Hablamos de genios como los católicos hablan de santos, es cierto, y de obras de arte como ellos de milagros, y de la Posteridad como ellos del Paraíso, y de la Mediocridad como ellos del Infierno. Es cierto. Pero, sin todo eso, ¿qué sentido tiene mi vida? Mi sufrimiento al crear, mi ansia de perfección. Sin genios, sin obras maestras y sin posteridad, toda mi vida pierde sentido, se vuelve ridícula, vana. Un picapedrero es más evidentemente útil que yo. Tengo que asegurarme de que lo que hago es sublime y tiene mucho mérito (o tengo que contar con críticos cómplices que lo afirmen) para que no descubran mi parasitismo. En realidad, sólo me dedico a decir cómo tiene que moverse una serie de personas que se dedican a recitar lo que otro ha escrito. Y todo para que una multitud de fieles más o menos fanáticos, más o menos embobados por el fantasma de la cultura, compren, con sus aplausos, la sensación de ser sabios, poderosos y cultos.

Total, nada.

¿Cuántos de nosotros nos planteamos el principio básico e irrenunciable del placer?

¿Es para mí un placer este montaje estúpido y engreído con el que pretendo engañar a tanta y tanta gente? ¿Será un placer para los espectadores ver lo que ya se saben de memoria, escuchar un mensaje que quizás era nuevo cuando Ibsen lo escribió en 1879?
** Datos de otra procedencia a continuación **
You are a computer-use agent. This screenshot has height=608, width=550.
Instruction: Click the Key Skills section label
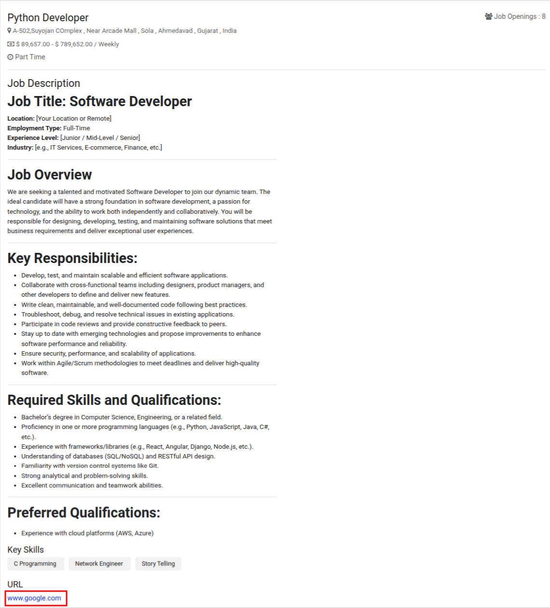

—Eh, tú, ponme otro whisky, ¿quieres?

En un instante de lucidez, me defiendo pensando que fue la envidia lo que hizo que mi señora Linde hablara de aquella forma. La envidia de mi bagaje cultural desde su profunda ignorancia. Y, por un momento, eso me devuelve el regocijo y la animación. Pero inmediatamente me la imagino replicándome: «¡Claro que es envidia, gilipollas! ¿Y qué? ¿Eso vuelve falso todo lo que te he dicho?», con su tono inmensamente frío e indiferente, y se desmorona de nuevo mi castillo de naipes. Hundido. Vacío. Inerme. Envidia, ¿qué cojones significa envidia? ¿Y qué si me tiene envidia? Da igual lo que ella sienta. En mi desmoronamiento, no se trata de ella, ella no es nadie, no existe, una actriz nefasta, un polvo rápido, una mamada en una bañera, ella es lo de menos. Aquí, sólo se trata de mí. De mi gilipollez, de mi envidia. De la mía y sólo de la mía. ¿A quién coño le interesa la envidia de la señora Linde?